Wait A Minute

A species of fish has been newly discovered that wears its genitalia on its head:

How’s this for a head turner? A tiny new species of fish from Vietnam sports its genitalia on its noggin.

Phallostethus cuulong is only the 22nd known species of its family, Phallostethidae, all of which bear their copulatory organs just behind their mouths.

As with all Phallostethus—”penis chest” in Greek—species, the male uses its bony “priapium” to clasp a female while he inserts sperm into her urogenital opening, also located on the head, said Lynne Parenti, curator of fishes at the National Museum of Natural History in Washington, D.C.

Parenti remembers seeing another species of priapiumfish mate at a lab in Singapore. Attached at the head and together forming a v, the fish “looked like a little pair of scissors, darting around the tank together,” she said.

Wait a minute. I think I knew guys in college who were like that.

8 comments… add one
  • I knew plenty who thought that way.

  • Drew Link

    Would I be the subject of deserved scorn to note the obvious? This species is a bunch of dickheads.
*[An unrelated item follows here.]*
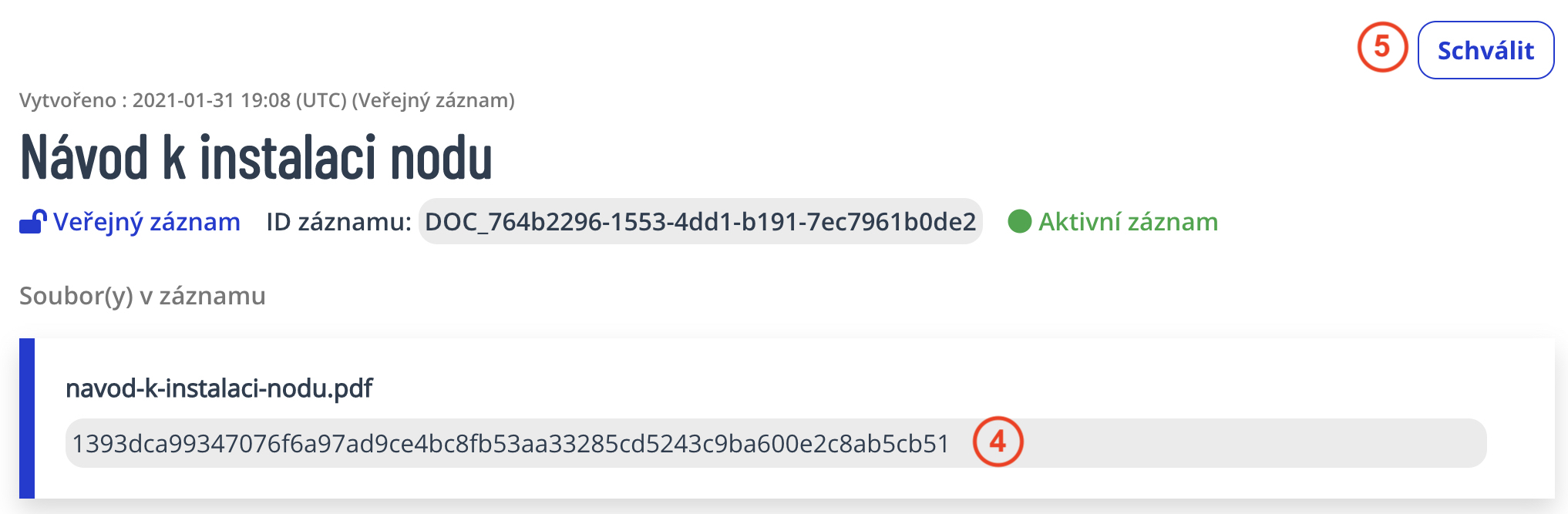1568x514 pixels.
Task: Click the green active status dot
Action: [x=1019, y=222]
  • Oh, we probably knew the same people, Drew, being so near in age.

  • Drew Link

    Well, Janis, all you are telling me is that you knew people who thought not with their heads, but with their proverbial Johnson’s.

    Perhaps this discovery is simply affirmation of the ancient connection.

    In college, I, of course, thought with my head…….until I didn’t.

  • Andy Link

    It’s not just guys in college. I remember reading a year or two ago about guys in retirement homes who were always after the ladies, so to speak. I guess with Viagra there’s a lot more hanky-panky.

  • Icepick Link

    Andy, a few years ago it became a national story for a couple of weeks about a big outbreak of venereal disease (I still prefer the older term) up in The Villages, a massive set of retirement communities in Lake County, NW of Orlando. Turns out that being old and retired leaves one with a lot of time on one’s hand. Add the magic of the phallic pharmacopeia to the mix and — Viola! — you’ve got hordes of horny old people listening to Marvin Gaye and gettin’ their collective freak on.

  • jan Link

    ” I remember reading a year or two ago about guys in retirement homes who were always after the ladies”

    Andy,

    You have that one right. One of my first jobs was as a nursing aid, @16 years old. The old men in there were beyond incorrigible. For a young, and very naive girl, it was an uncomfortable eye-opener.

  • Sort of off-topic, but engineers and nerds have become a lot sexier since all these damned electronic devices came out.